EDF to Ask Macron for Helpful Rules for French Nuclear FleetBy
Company maintains 2017 targets as first-quarter sales decline
Macron’s long-term target for the energy mix is positive: CFO
Electricite de France SA, the world’s largest operator of atomic power stations, will seek new rules from President-elect Emmanuel Macron that would help it build new reactors and allow its existing fleet to remain competitive.
“We’ll discuss a consistent set of regulations with Emmanuel Macron’s team and the new government in order to set the right, positive and fair set of regulations for our industry,” the state-controlled utility’s Chief Financial Officer Xavier Girre said Tuesday on a conference call.
It would be “appropriate” to consider a form of contract for difference for future nuclear constructions in France, the CFO said, referring to the mechanism agreed with the U.K. government that guarantees power prices for the Hinkley Point reactor project.
Girre also welcomed Macron’s support for a minimum cost for carbon and called for a “less biased” price mechanism for the so-called ARENH sales system in France. EDF is required to offer about a quarter of its annual French atomic output to rivals under ARENH, with the aim of increasing competition on the domestic market.
EDF maintained its profit targets for this year and beyond even as it reported a 1.5 percent drop in first-quarter sales Tuesday. The utility raised about 8 billion euros ($8.7 billion) in the first quarter by selling new shares and a 49.9 percent stake in the French power grid as it spends billions to renovate its French nuclear fleet and build new generators, including two new reactors in the U.K.

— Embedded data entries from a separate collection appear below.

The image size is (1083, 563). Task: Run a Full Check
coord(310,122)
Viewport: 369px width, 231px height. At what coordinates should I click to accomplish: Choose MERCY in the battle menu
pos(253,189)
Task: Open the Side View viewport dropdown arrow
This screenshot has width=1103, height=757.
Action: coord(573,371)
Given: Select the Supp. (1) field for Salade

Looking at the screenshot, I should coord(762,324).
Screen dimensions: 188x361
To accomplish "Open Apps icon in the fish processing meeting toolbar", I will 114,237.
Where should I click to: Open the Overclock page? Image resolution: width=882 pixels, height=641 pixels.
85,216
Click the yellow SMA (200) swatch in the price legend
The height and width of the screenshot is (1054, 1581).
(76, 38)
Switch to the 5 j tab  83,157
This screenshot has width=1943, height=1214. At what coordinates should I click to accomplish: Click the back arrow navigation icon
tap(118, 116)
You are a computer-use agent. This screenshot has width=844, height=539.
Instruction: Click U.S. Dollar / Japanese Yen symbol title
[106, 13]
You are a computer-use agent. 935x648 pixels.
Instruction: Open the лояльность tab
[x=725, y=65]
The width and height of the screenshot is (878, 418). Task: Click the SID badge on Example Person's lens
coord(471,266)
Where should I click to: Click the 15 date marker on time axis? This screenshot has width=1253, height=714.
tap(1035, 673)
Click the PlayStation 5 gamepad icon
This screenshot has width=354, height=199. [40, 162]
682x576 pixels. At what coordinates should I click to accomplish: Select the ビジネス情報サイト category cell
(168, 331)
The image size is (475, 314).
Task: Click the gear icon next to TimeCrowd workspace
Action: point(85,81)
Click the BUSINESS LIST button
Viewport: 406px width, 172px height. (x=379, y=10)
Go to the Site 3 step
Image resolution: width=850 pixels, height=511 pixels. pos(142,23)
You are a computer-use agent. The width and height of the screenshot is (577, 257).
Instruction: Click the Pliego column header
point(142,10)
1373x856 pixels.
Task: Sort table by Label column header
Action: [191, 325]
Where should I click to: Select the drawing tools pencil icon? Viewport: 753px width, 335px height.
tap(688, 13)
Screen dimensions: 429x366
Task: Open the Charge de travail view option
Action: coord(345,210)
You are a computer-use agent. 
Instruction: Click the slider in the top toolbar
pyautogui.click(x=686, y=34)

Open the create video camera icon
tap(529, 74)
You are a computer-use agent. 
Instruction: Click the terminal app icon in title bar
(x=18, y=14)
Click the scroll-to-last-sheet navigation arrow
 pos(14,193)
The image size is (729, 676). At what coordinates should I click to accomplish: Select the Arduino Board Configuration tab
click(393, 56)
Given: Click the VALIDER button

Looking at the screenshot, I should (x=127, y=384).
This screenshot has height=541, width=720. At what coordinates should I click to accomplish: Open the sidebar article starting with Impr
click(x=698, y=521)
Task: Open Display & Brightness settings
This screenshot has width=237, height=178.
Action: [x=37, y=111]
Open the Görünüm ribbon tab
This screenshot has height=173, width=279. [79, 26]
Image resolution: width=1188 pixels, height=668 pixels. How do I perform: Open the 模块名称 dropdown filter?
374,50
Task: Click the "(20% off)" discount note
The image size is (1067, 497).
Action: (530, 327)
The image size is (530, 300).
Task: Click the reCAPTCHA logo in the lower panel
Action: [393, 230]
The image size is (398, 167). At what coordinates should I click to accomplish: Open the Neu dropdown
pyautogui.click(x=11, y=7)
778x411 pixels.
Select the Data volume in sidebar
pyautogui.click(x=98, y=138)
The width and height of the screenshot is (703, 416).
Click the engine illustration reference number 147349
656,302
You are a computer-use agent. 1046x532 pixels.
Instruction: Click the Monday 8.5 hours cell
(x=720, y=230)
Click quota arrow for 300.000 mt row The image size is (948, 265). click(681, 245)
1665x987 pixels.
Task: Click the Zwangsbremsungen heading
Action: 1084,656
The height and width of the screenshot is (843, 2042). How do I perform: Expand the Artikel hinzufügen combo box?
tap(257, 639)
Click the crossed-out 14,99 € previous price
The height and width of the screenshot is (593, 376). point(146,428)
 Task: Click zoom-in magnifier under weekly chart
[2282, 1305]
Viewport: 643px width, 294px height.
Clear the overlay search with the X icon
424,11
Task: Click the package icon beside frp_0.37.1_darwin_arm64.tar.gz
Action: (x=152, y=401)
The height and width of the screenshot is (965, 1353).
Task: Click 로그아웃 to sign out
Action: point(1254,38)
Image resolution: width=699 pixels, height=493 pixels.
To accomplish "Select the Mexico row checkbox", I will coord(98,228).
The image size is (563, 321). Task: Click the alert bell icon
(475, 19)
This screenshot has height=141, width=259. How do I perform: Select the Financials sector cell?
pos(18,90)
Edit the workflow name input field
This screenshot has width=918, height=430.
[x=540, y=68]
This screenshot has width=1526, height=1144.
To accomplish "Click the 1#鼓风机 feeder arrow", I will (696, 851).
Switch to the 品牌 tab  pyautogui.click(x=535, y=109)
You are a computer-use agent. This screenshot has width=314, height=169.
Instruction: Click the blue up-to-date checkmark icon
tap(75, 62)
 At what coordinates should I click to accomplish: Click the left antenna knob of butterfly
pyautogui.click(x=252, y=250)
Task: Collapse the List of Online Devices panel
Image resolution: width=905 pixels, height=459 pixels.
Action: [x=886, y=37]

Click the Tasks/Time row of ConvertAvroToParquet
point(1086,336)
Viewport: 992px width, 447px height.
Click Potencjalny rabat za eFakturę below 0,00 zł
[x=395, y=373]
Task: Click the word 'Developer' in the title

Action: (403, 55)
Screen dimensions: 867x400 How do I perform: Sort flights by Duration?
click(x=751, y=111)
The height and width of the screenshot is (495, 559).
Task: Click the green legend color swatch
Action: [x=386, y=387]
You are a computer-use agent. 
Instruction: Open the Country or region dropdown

“The current situation is unsustainable for EDF, at a time when it needs to ramp up investments in order to support France’s security of supply,” Vincent Ayral, an analyst at JPMorgan Chase & Co., said in a research note. “Macron understands well the challenges faced by EDF and the implications for the country’s security of supply. As such, he is likely to be pragmatic and overall supportive of the nuclear operator.”
Macron has endorsed current President Francois Hollande’s plan to reduce nuclear output from 72 percent of France’s total electricity generation last year to 50 percent by around 2025. At the same time, the president-elect told WWF France in February that he couldn’t say whether the 2025 goal was “reachable,” and that “strategic decisions” on that fleet will be made toward the end of 2018 or beginning of 2019, once France’s safety authority outlines its conditions for approving the extension of reactors’ lifetime.
The 50 percent target might be reached between 2030 and 2033, a Macron adviser who asked not to be named because the matter isn’t public told Bloomberg last month. That objective could be fulfilled sooner should technical issues affect EDF’s reactors or France’s nuclear watchdog impose tough conditions on extending those plants’ lifespans to at least 50 years, the person said.
Macron’s target for the energy mix is “in the long-term, and not specifically stated at the 2025 horizon,” and his support for renewable investments is “positive,” the EDF CFO said Tuesday. EDF is working to get the regulator approval for the lifespan extension of all its reactors, Girre added.
EDF shares were up 1.4 percent at 8.83 euros at 9:05 a.m. in Paris, trimming this year’s loss to 1.6 percent.